--- The request ---
Transcribe the text lines of every record below exactly, omitting the pictures.

######

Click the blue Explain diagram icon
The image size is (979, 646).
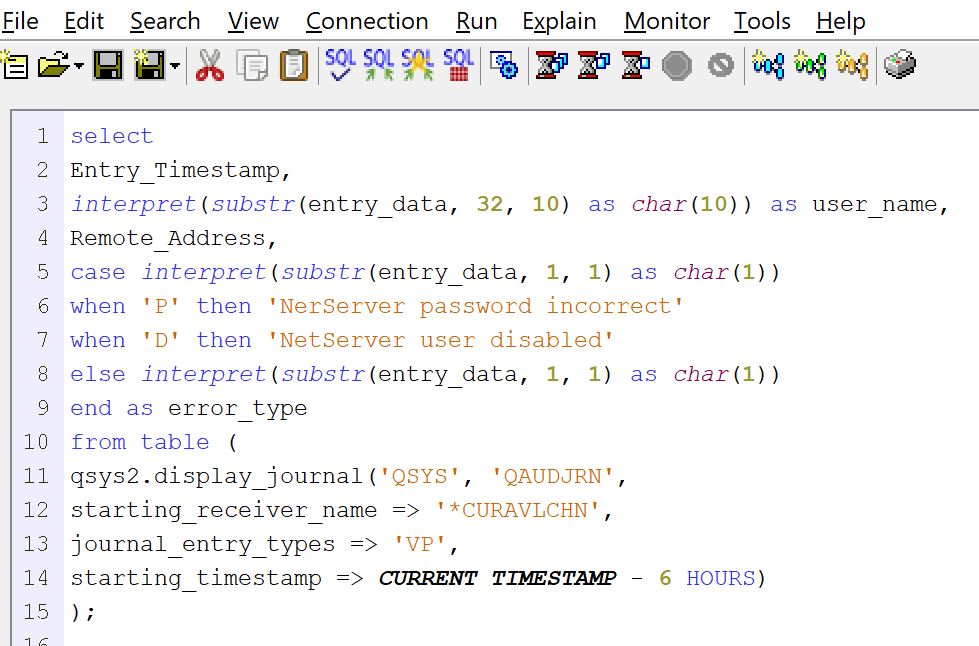click(768, 66)
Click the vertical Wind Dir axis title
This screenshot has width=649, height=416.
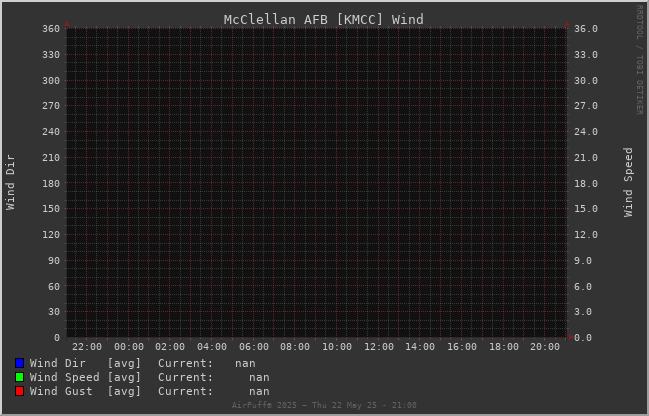10,183
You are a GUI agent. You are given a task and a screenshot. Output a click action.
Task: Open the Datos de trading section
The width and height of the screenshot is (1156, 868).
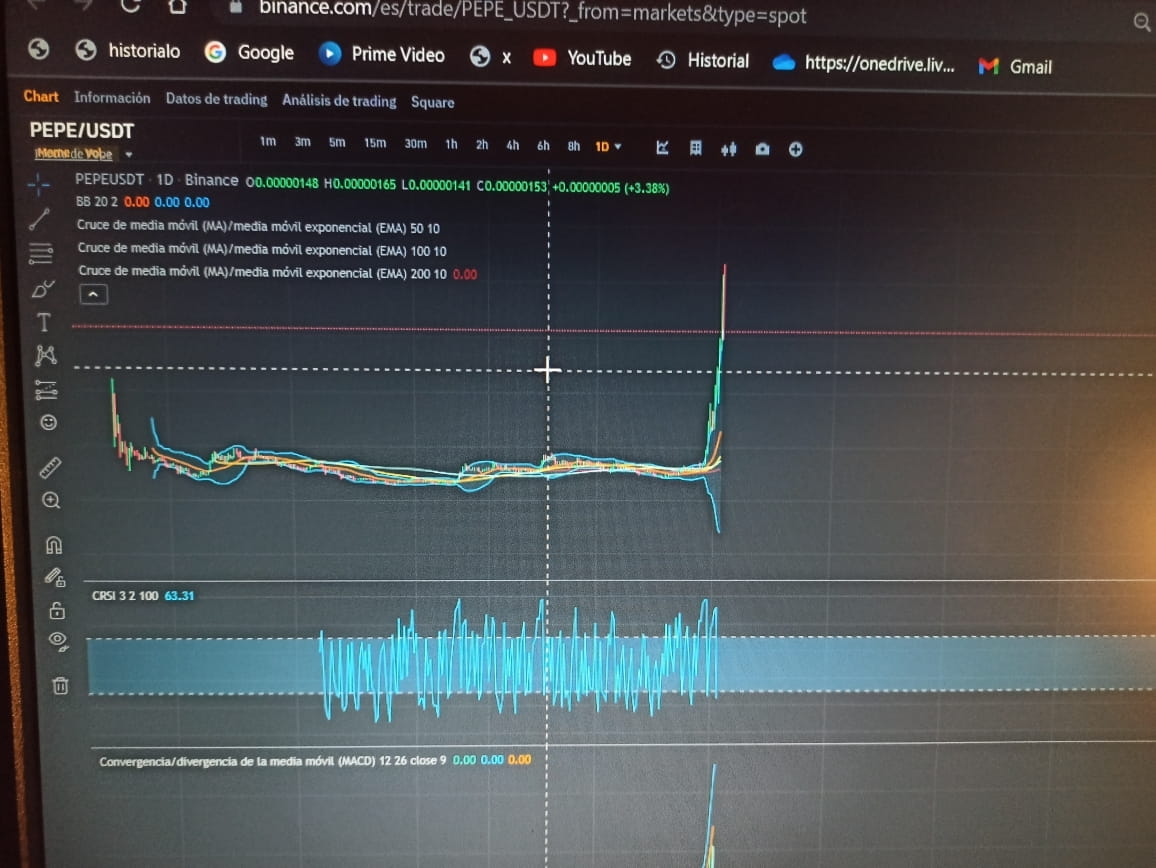217,98
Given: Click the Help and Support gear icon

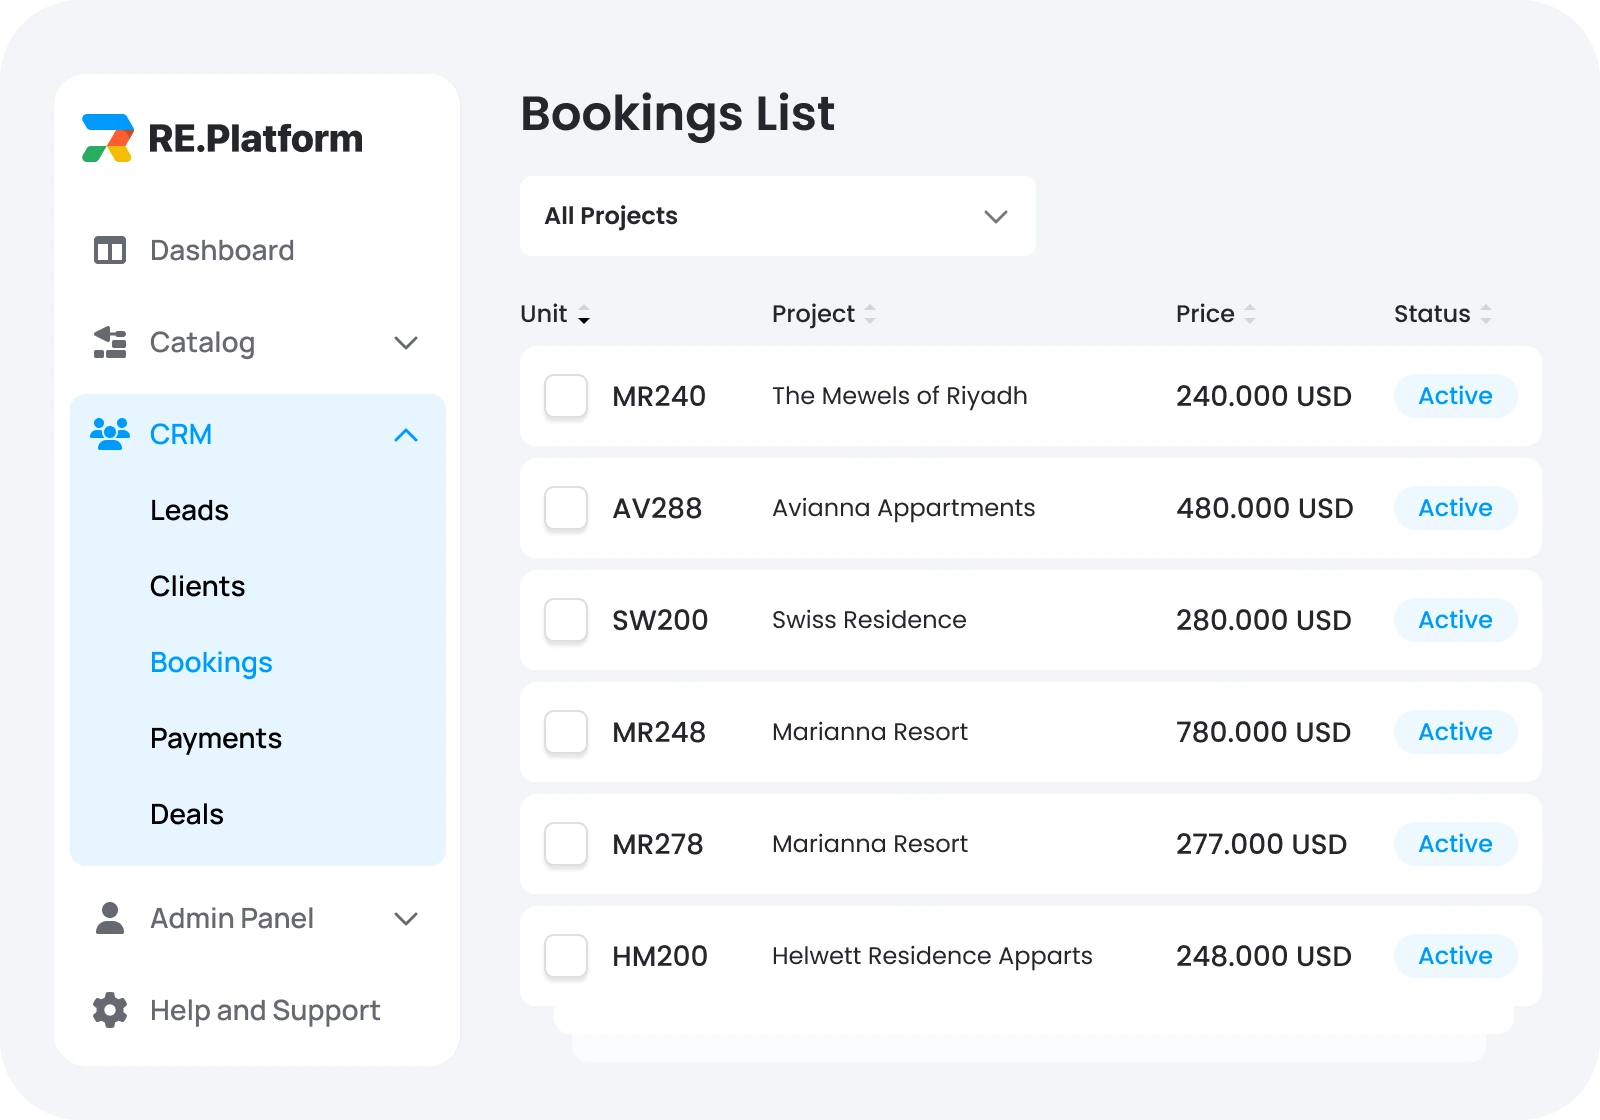Looking at the screenshot, I should click(x=110, y=1010).
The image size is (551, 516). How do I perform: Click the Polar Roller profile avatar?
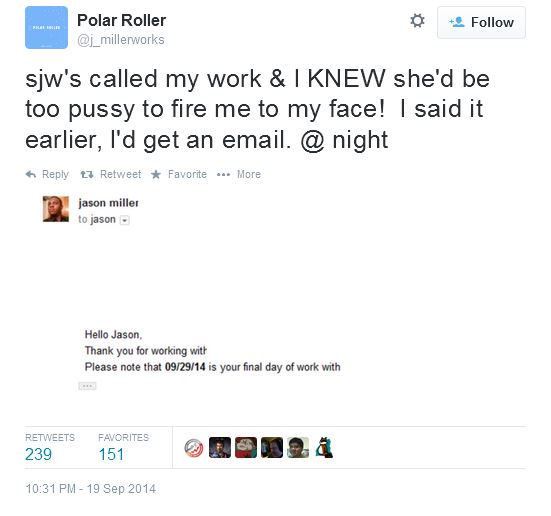pyautogui.click(x=46, y=27)
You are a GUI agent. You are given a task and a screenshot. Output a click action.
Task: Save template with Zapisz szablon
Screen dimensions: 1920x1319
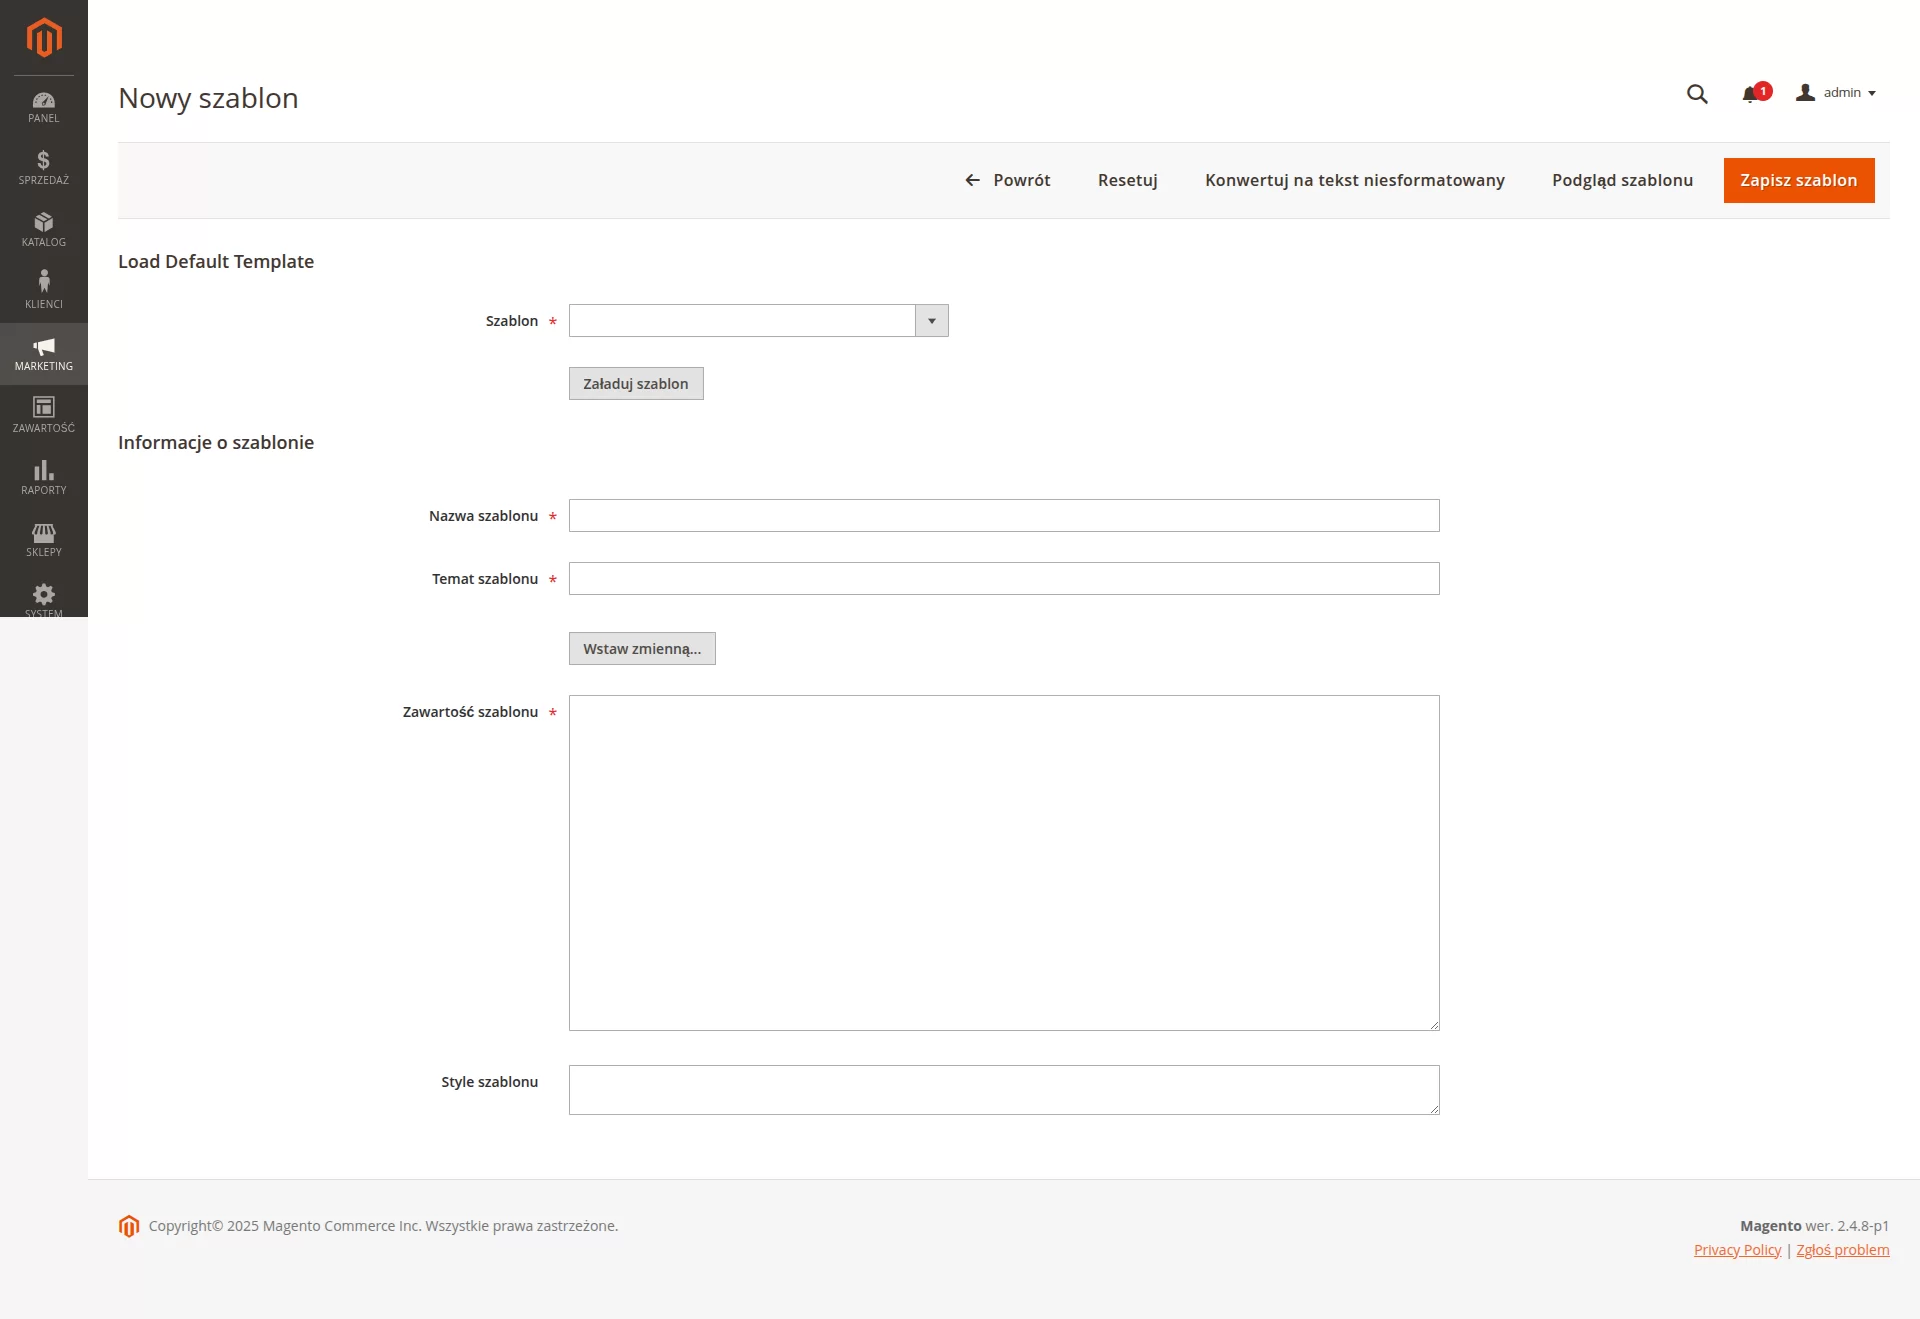click(1798, 180)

######

--- Exercise result ---
Click the blue Explain diagram icon
The image size is (979, 646).
click(768, 66)
Click the vertical Wind Dir axis title
This screenshot has width=649, height=416.
10,183
You are a GUI agent. You are given a task and a screenshot. Output a click action.
Task: Open the Datos de trading section
The width and height of the screenshot is (1156, 868).
217,98
Given: Click the Help and Support gear icon

Looking at the screenshot, I should click(x=110, y=1010).
The image size is (551, 516). How do I perform: Click the Polar Roller profile avatar?
pyautogui.click(x=46, y=27)
You are a GUI agent. You are given a task and a screenshot. Output a click action.
Task: Save template with Zapisz szablon
Screen dimensions: 1920x1319
click(1798, 180)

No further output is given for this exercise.